Write out all the lines below again, requests included, and add -132 to every coordinate number in the answers. Leave the pictures out.

## BEGIN Provided records

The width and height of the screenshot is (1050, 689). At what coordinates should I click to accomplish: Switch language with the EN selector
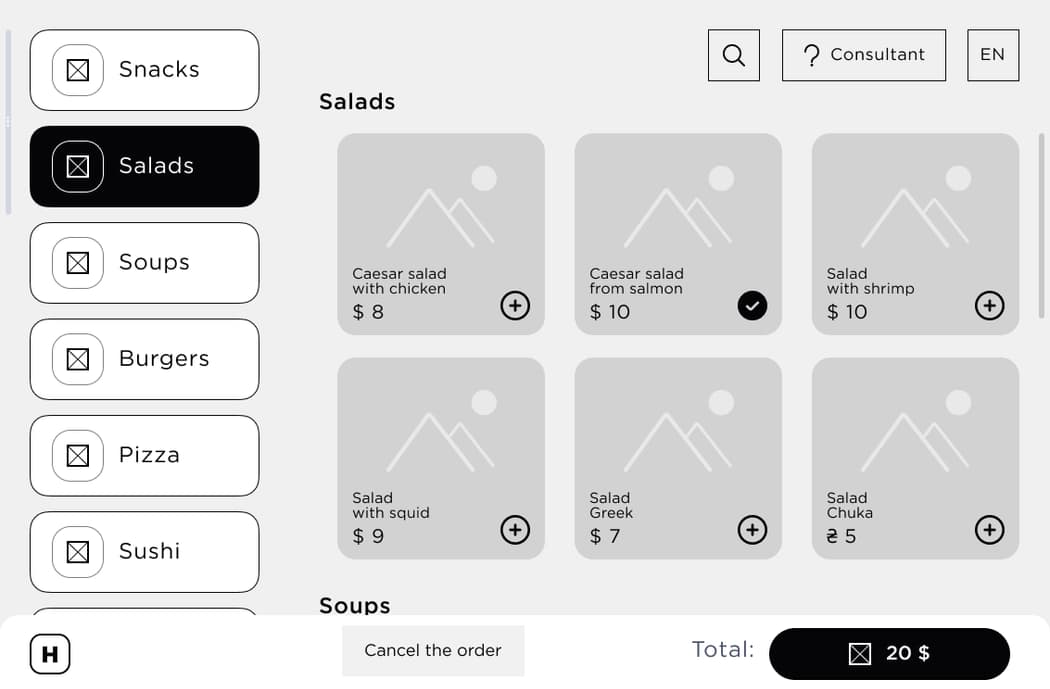[x=993, y=55]
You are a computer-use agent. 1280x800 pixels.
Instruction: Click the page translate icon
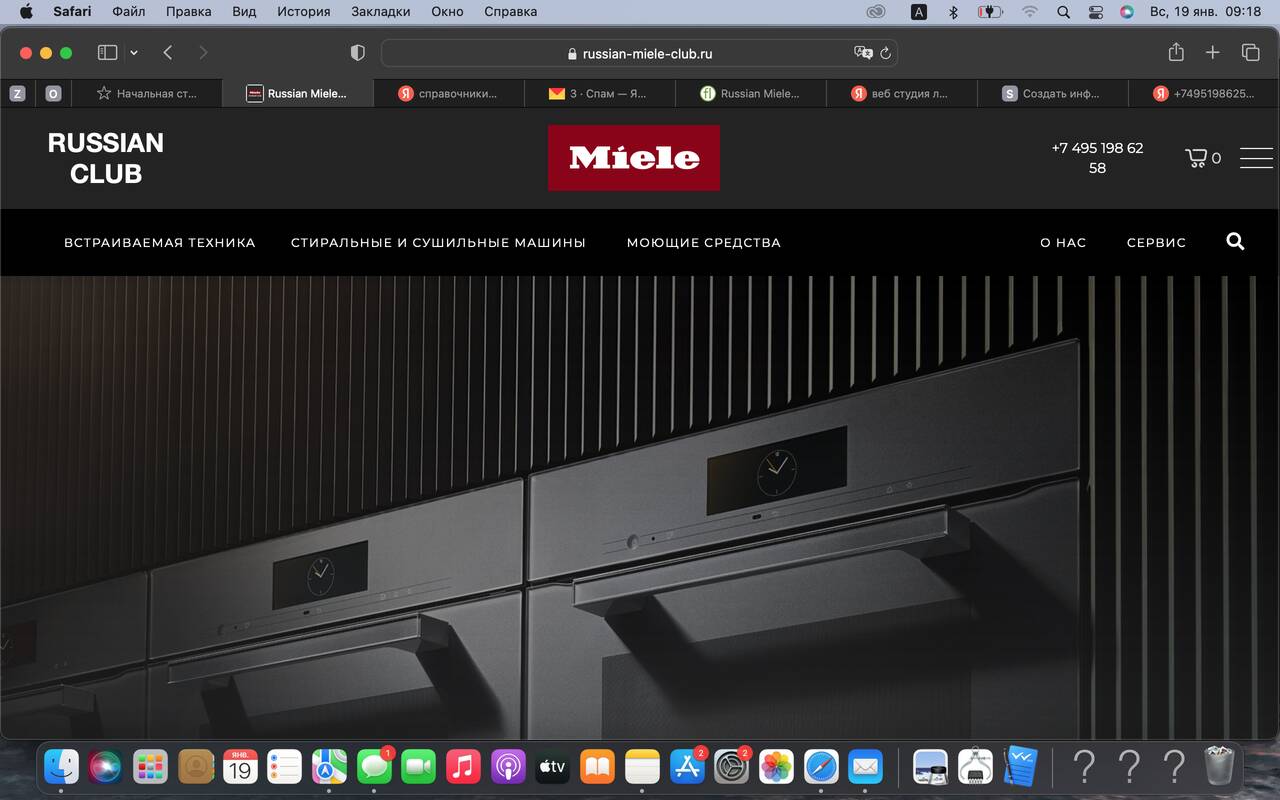862,54
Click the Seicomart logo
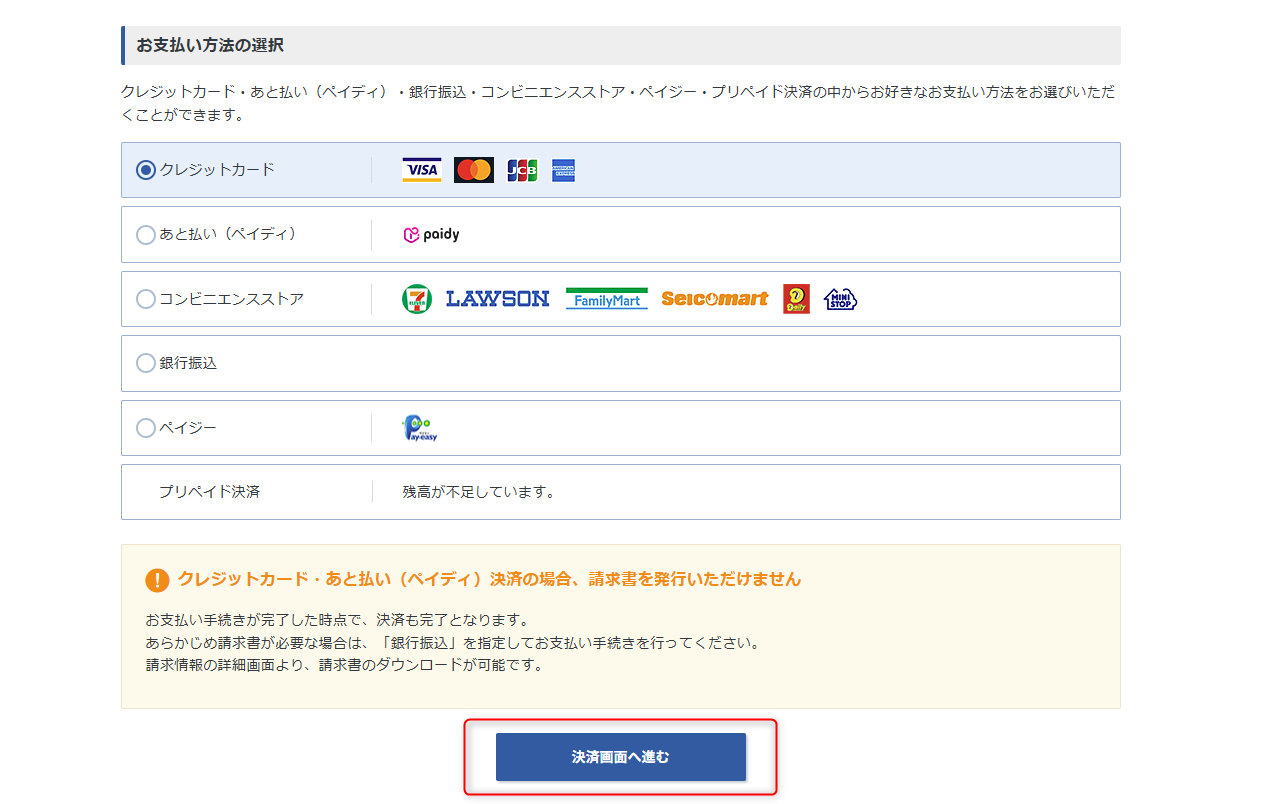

## END Provided records

Solution to this task
The width and height of the screenshot is (1050, 689). At what coordinates should I click to accomplish: Switch language with the EN selector
[x=861, y=-77]
You are a computer-use agent. 1280x800 pixels.
Instruction: Click the page translate icon
730,-78
Click the Seicomart logo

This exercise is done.